Problem to work on:
From the entries below, gather each line containing the word "agent".

════

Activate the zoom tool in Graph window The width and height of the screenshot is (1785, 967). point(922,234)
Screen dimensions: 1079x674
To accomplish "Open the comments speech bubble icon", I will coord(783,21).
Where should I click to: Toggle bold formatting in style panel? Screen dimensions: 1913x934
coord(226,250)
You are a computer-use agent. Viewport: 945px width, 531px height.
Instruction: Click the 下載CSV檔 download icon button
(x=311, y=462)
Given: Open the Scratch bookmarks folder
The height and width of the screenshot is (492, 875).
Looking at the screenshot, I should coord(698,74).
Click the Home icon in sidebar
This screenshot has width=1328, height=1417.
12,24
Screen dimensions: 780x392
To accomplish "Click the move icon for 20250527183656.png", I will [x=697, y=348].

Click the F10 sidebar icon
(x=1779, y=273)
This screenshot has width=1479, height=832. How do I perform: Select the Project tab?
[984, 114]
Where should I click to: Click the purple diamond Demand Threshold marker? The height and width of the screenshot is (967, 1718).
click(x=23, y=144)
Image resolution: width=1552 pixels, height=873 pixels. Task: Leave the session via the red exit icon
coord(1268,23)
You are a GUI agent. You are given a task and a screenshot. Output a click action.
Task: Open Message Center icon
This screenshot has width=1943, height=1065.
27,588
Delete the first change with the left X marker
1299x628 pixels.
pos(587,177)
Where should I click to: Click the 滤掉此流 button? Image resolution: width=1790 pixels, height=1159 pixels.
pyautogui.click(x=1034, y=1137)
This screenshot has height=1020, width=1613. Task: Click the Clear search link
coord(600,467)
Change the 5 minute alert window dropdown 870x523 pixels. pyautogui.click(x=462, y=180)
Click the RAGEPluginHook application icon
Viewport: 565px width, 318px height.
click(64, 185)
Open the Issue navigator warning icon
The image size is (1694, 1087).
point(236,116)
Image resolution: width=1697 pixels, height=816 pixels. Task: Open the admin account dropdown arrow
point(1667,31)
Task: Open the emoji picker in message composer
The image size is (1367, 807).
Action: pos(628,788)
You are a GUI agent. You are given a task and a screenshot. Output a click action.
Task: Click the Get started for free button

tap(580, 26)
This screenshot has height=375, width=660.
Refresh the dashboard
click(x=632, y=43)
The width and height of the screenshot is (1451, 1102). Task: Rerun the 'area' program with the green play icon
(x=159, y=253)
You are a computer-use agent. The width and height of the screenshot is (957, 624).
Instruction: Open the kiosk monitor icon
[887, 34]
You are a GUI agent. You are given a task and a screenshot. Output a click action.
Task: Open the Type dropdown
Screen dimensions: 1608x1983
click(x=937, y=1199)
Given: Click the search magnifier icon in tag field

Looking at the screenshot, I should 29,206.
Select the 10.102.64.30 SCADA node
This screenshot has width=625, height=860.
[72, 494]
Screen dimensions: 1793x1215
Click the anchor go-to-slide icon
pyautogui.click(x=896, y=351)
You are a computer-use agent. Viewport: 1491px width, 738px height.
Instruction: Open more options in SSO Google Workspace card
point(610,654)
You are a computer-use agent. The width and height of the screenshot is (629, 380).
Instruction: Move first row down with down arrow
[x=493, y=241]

════

Result for this exercise:
You are a computer-use agent. Viewport: 945px width, 531px height.
You are a GUI agent. You are given a task and a screenshot. Output a click action.
You are a GUI agent. You are given a task and a screenshot. Output a click action.
You are a computer-use agent. The width and height of the screenshot is (957, 624).
You are a GUI agent. You are given a task and a screenshot. Output a click action.
You are a computer-use agent. Viewport: 1491px width, 738px height.
You are a computer-use agent. The width and height of the screenshot is (629, 380).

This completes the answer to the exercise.